_Given data_.
▽
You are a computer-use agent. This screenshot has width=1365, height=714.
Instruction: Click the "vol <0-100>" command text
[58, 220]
△
▽
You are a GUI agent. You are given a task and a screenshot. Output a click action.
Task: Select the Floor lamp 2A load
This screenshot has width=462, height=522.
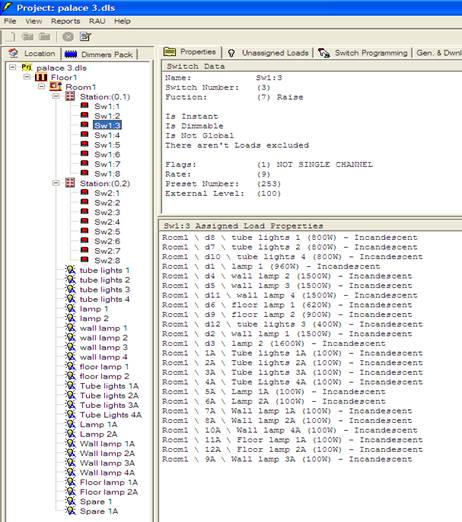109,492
△
_Assignment_. Your answer should hold every line of the entries that contains the string "agent".

_Exercise output_.
You are a computer-use agent. This screenshot has width=1365, height=714.
You are a GUI agent. You are given a task and a screenshot. Output a click action.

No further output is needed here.